Continuing through August 22, 2015
A visit to this show feels like stumbling into an attic that’s been sealed for a century. Salon-style clusters of monochrome prints fill every wall in a joint exhibition featuring veteran photographers Keith Carter and Kate Breakey. In a new series called “Ghostland," Carter experiments with the late 19th century collodion wet plate process to capture his stomping grounds in the East Texas swamplands. His crisp tintypes with dark, corrupted edges pick up the gritty textures of faces, fur and wings. Carter seems to delight in the damp splendor to which his subjects’ are resigned.
Breakey’s "Golden Stardust" series features a career-spanning selection of analog photographs, transformed into shimmering orotones. The Australian-born photographer transferred the images onto glass plates and backed them with 24 karat gold leaf, a process popularized by early 20th century photographer Edward S. Curtis. In this series, Breakey's diverse imagery — from delicate still lifes to vast landscapes — reads like an ever-expanding view of the universe, united by a decadent backdrop that activates every line and shadow.

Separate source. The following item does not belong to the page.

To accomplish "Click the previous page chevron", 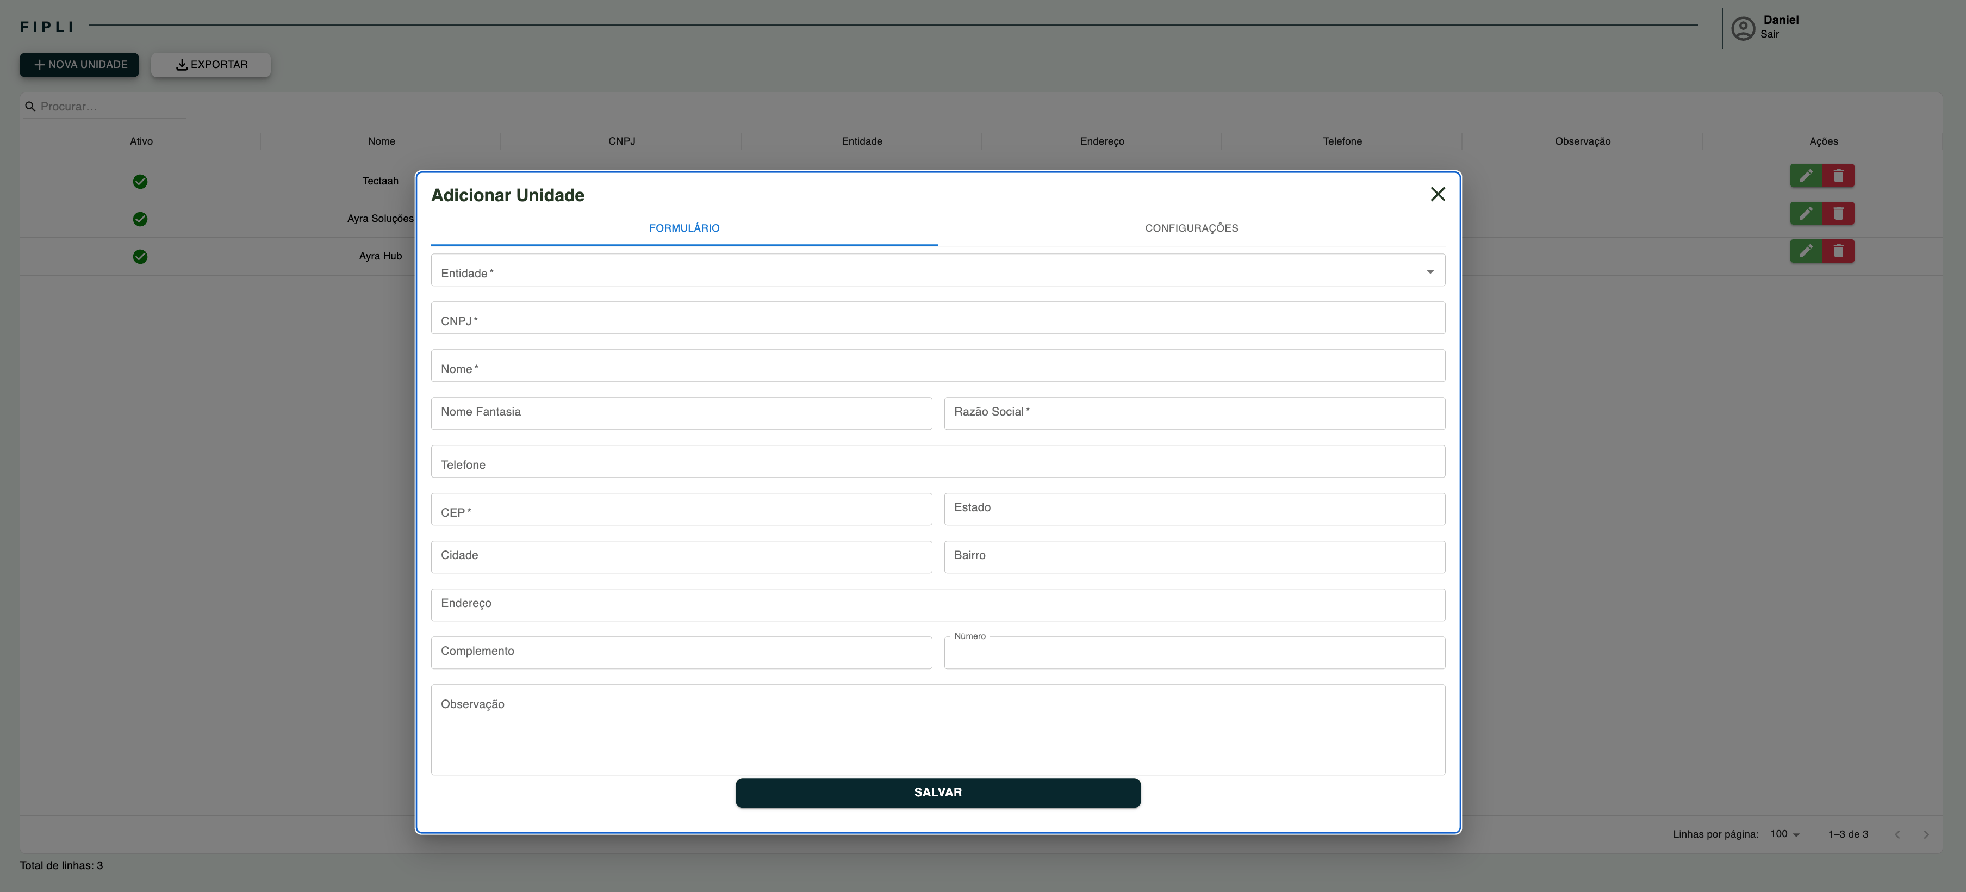I will [1897, 835].
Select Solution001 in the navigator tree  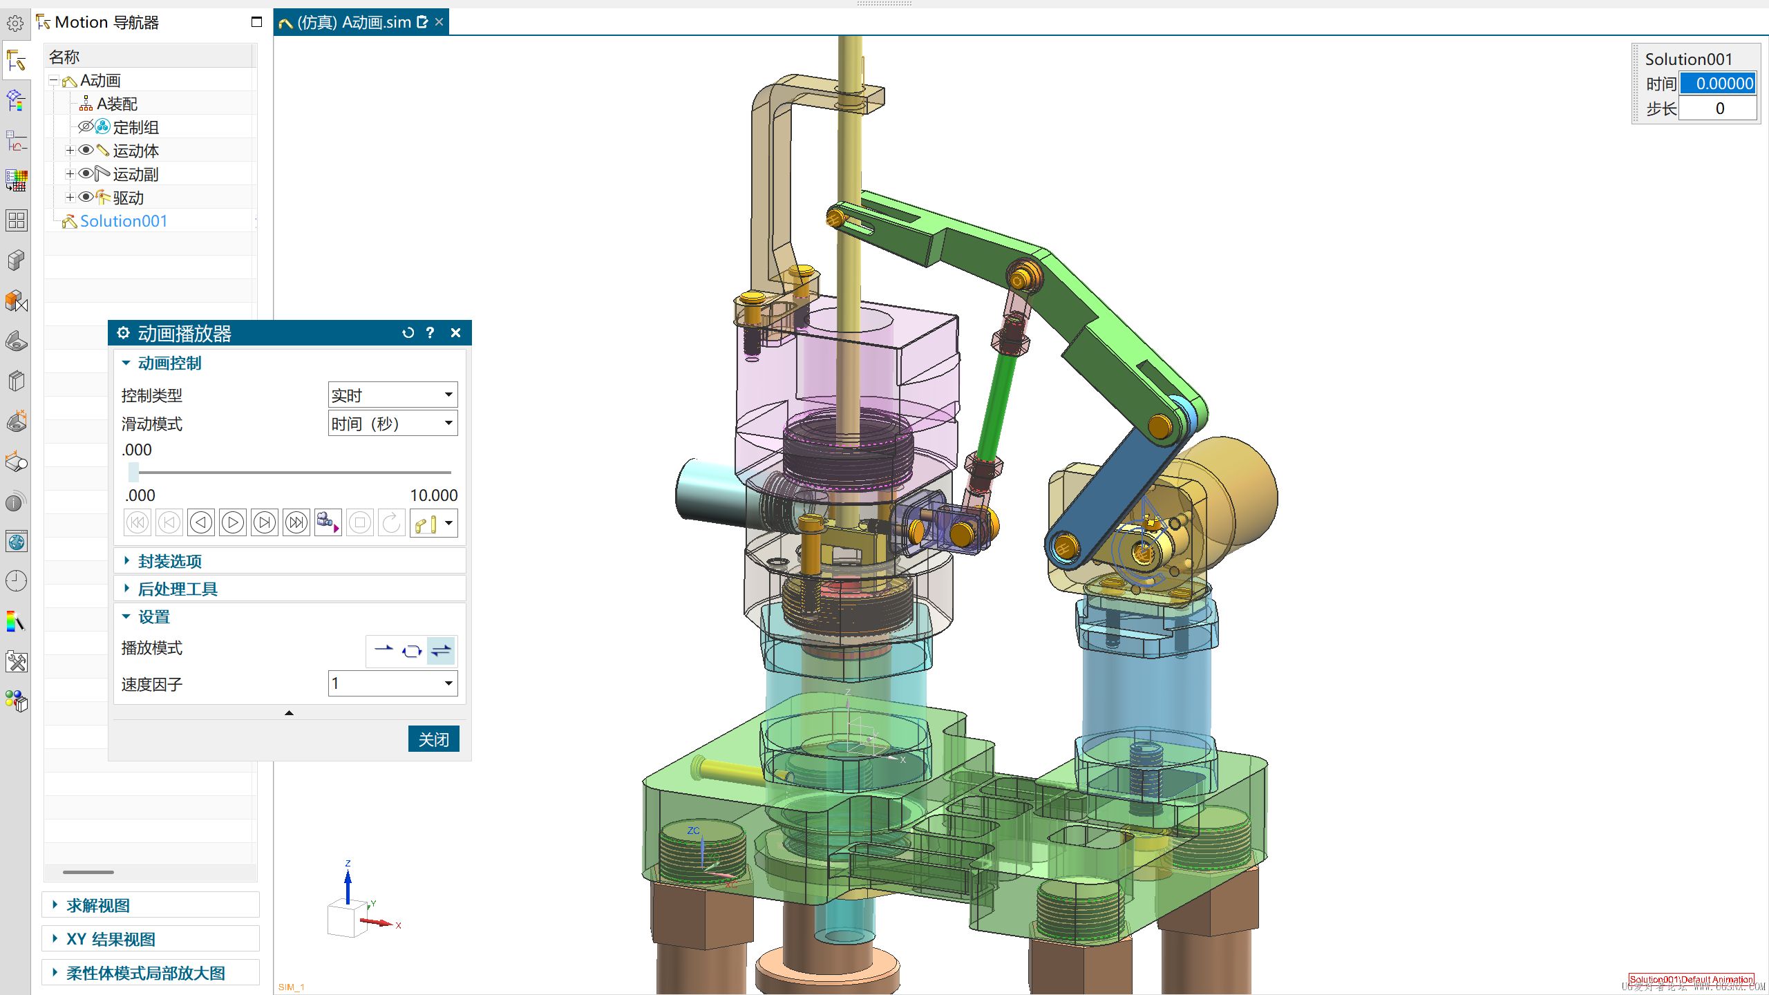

I was delighted to find an image of Annie Dillard’s 1974 book "Pilgrim at Tinker Creek" among Carter’s tintypes. In the nonfiction narrative, Dillard re-imagines a small wood near her home in suburban Virginia as a vast wilderness fit for Thoreau. Carter and Breakey approach their work with the same level of scientific and spiritual focus, building intricate personal mythologies from subtle details. These photographers, through new experiments with archaic processes, have tapped into powerful contemporary vibrations.